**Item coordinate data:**
########################################

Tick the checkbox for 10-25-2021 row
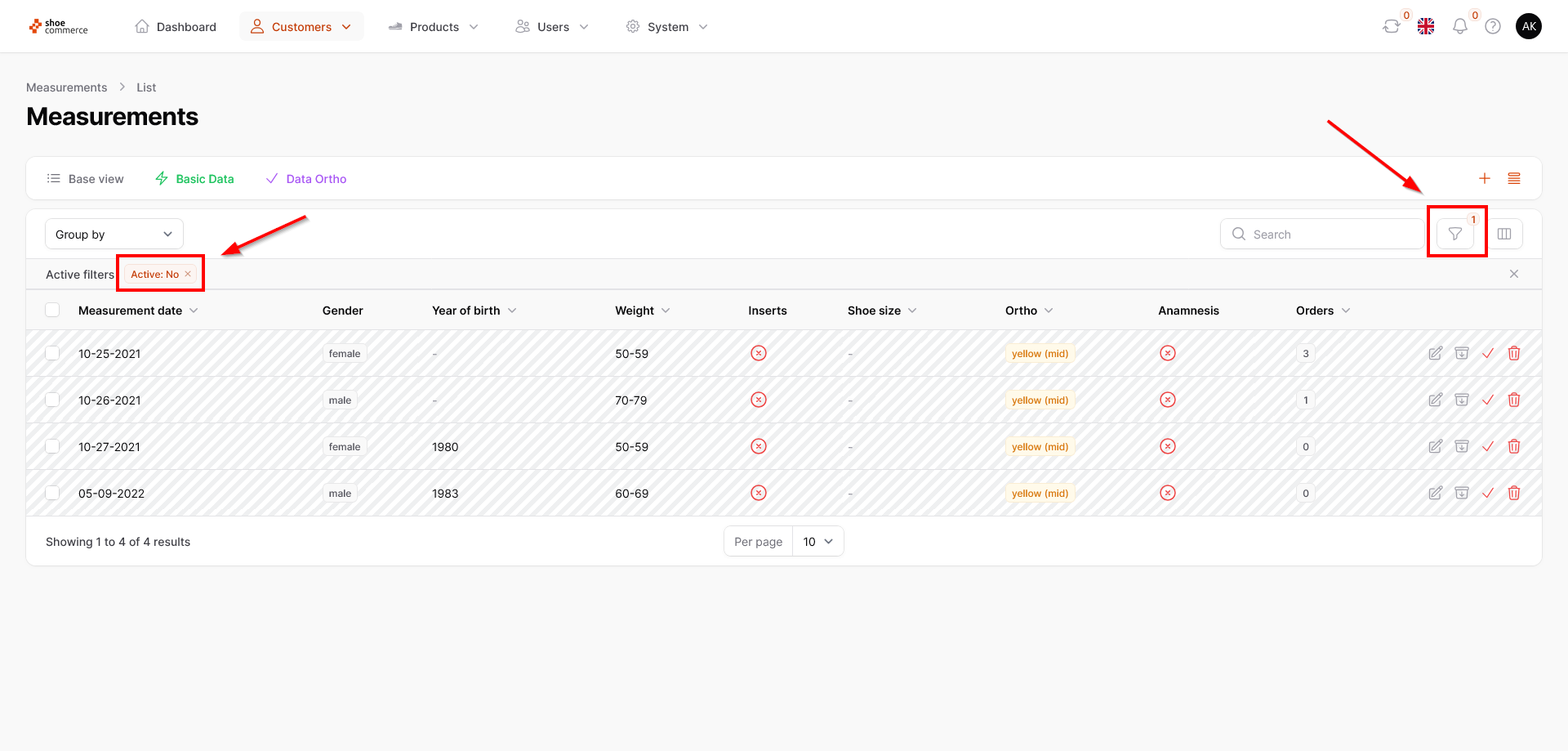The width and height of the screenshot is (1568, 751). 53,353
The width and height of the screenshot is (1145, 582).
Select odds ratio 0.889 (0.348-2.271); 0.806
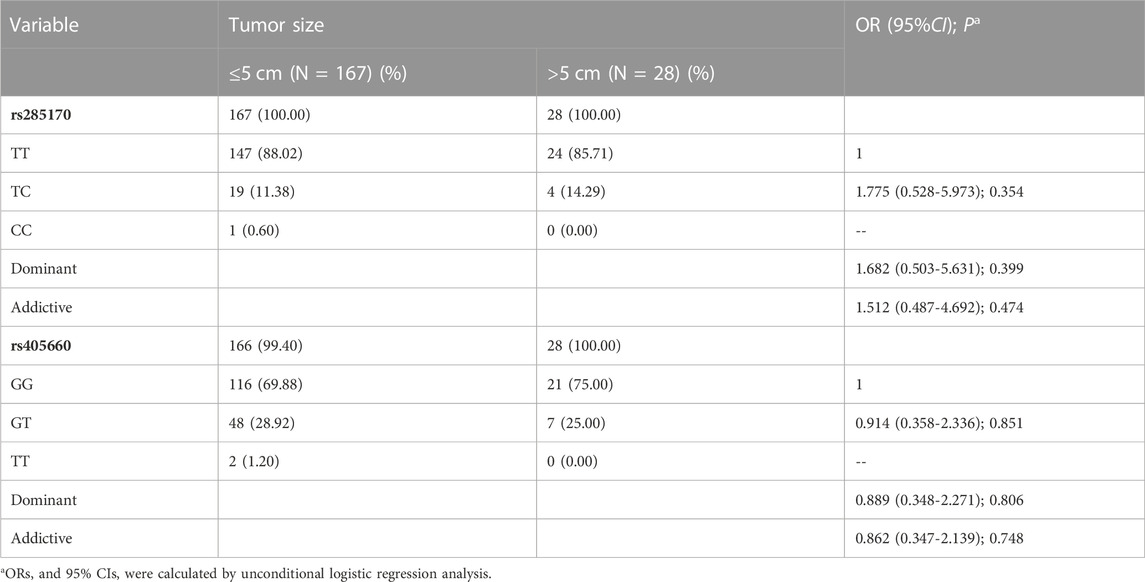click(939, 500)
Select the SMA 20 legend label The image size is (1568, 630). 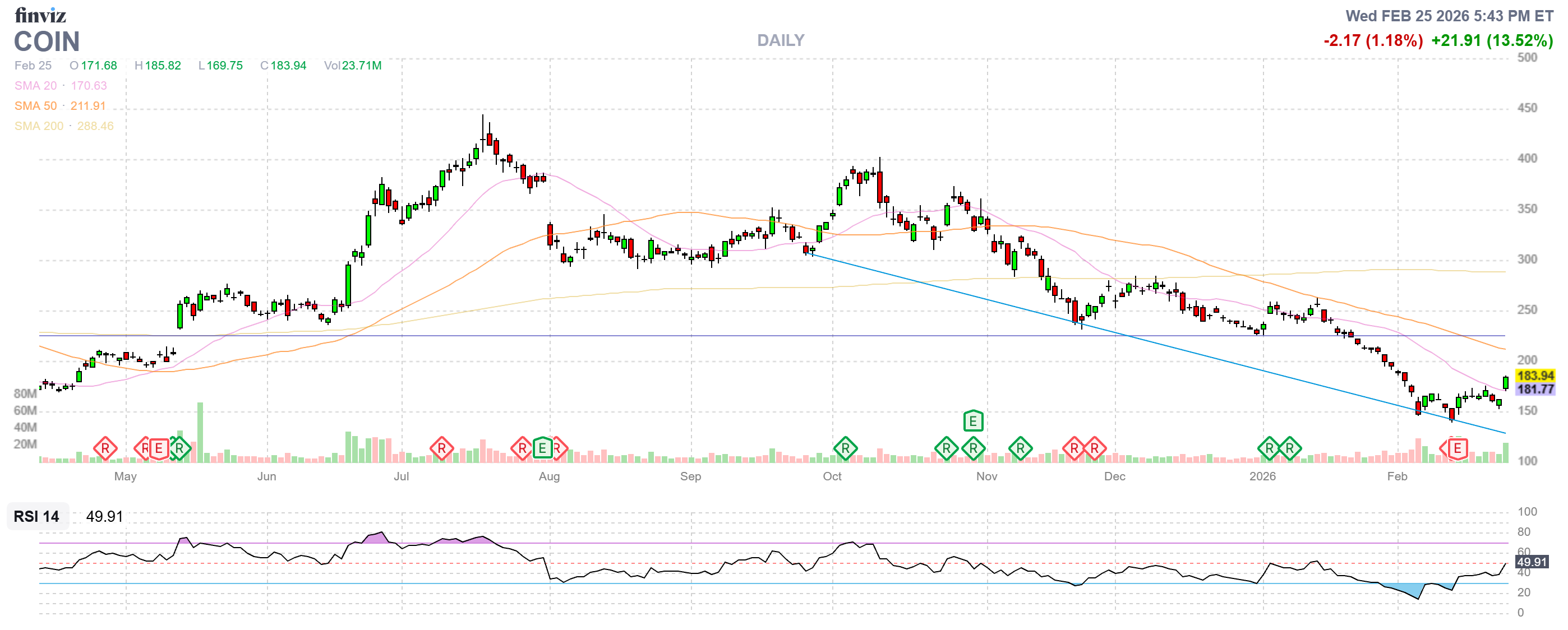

########################################

**Task statement:** Pull out every line of the records above word for word, omitting the pictures.

**Result of the task:**
Tick the checkbox for 10-25-2021 row
The width and height of the screenshot is (1568, 751). 53,353
The width and height of the screenshot is (1145, 582).
Select odds ratio 0.889 (0.348-2.271); 0.806
click(939, 500)
Select the SMA 20 legend label The image size is (1568, 630). 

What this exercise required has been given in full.